Tuesday, September 25, 2012

Poster child for the problems with WAR

These are Adam Dunn's 2004-2010 seasons.  While I think that the 2004 season is his best and 2006 was his worst in this time period**, he was generally a model of consistency.  Unfortunately, while WAR and the human eye agree about his 2004 season, I can't wrap my head around the idea that 2009 was his worst NL season and 2010 was his third best.

GP AB H 2B 3B HR BB SO SB CS AVG OBP SLG OPS WAR
161 568 151 34 0 46 108 195 6 1 0.266 0.388 0.569 0.957 4.4
160 543 134 35 2 40 114 168 4 2 0.247 0.387 0.54 0.927 2.6
160 561 131 24 0 40 112 194 7 0 0.234 0.365 0.49 0.855 0.1
152 522 138 27 2 40 101 165 9 2 0.264 0.386 0.554 0.94 1.2
158 517 122 23 0 40 122 164 2 1 0.236 0.386 0.513 0.899 0.6
159 546 146 29 0 38 116 177 0 1 0.267 0.398 0.529 0.927 -0.6
158 558 145 36 2 38 77 199 0 1 0.26 0.356 0.536 0.892 2.2


Looking at Dunn's Player Value -- Batters table on baseball-reference.com, the problem is the vagaries of DWAR.  The OWAR rankings of his seasons fairly closely follow OPS (I'm assuming any slight differences are due to the fact that what constitutes a "good" OPS changed slightly from season to season), and thus the wild variation in DWAR, which is due more to the small-sample nature of defensive statistics than any actual change in performance, dominates the year-to-year differences in WAR.

OWAR DWAR
4.8 -1.2
4 -2.3
1.9 -2.4
3.7 -3.2
3 -3.2
3.7 -5.2
3.4 -2.1


While WAR isn't simply OWAR + DWAR, DWAR clearly plays an important role in devaluing WAR as an estimate of player worth in a given year, and I'd rather look at OWAR.  But if OWAR closely follows OPS over the course of a generation of players, then I'd rather simply look at OPS, which is more intuitive and immediately evident from the seasonal stats.

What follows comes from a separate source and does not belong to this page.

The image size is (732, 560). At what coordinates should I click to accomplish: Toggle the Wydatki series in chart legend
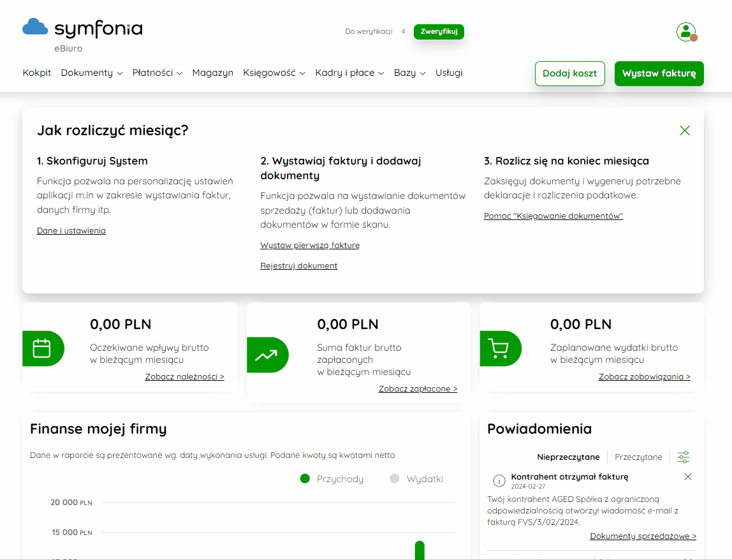[x=416, y=479]
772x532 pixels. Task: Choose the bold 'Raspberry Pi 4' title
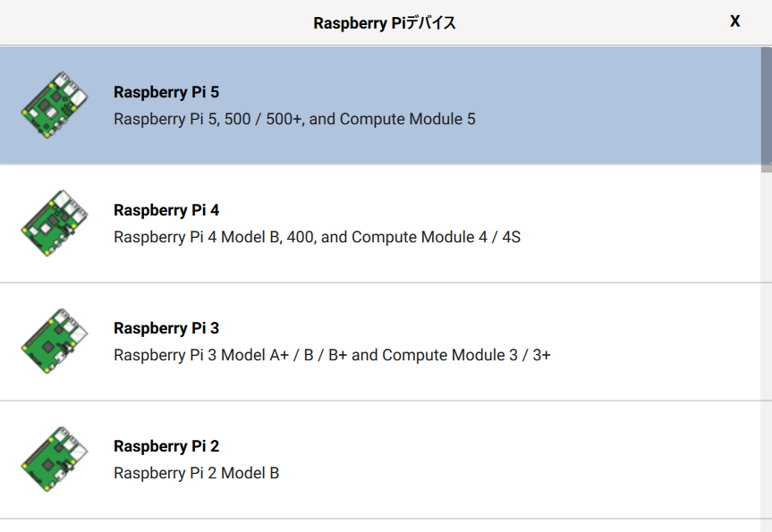(x=166, y=210)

** I want to be absolutely, positively clear that we're talking about 2004-2010, and not looking at his 2011 season, which was arguably the worst all-time.

Monday, September 17, 2012

Fight, Fight, Fight, Parry, Parry, Parry

Because the kids are less than thrilled with the graphics in Proving Grounds of the Mad Overlord -- even I'm a little taken aback because the graphics are different from those on the Apple IIe -- they're not interested, and I'm free to do whatever I want with those characters, though I do plan on showing them the battle against Werdna. 

It's also even more brutal than I remember, possibly because we used the identify cheats back in the day.  The "evil" group died on the stairwell between the 4th and 5th levels, and then the "good" group, while getting strong enough to go after the evil group, died on the third level**, so a third group needed to level up to the point where they could recover the good group.  Finally, Gandalf (our original "good" mage) has learned Malor and we can start retrieving the evil group (because Gandalf will always try to save Saruman).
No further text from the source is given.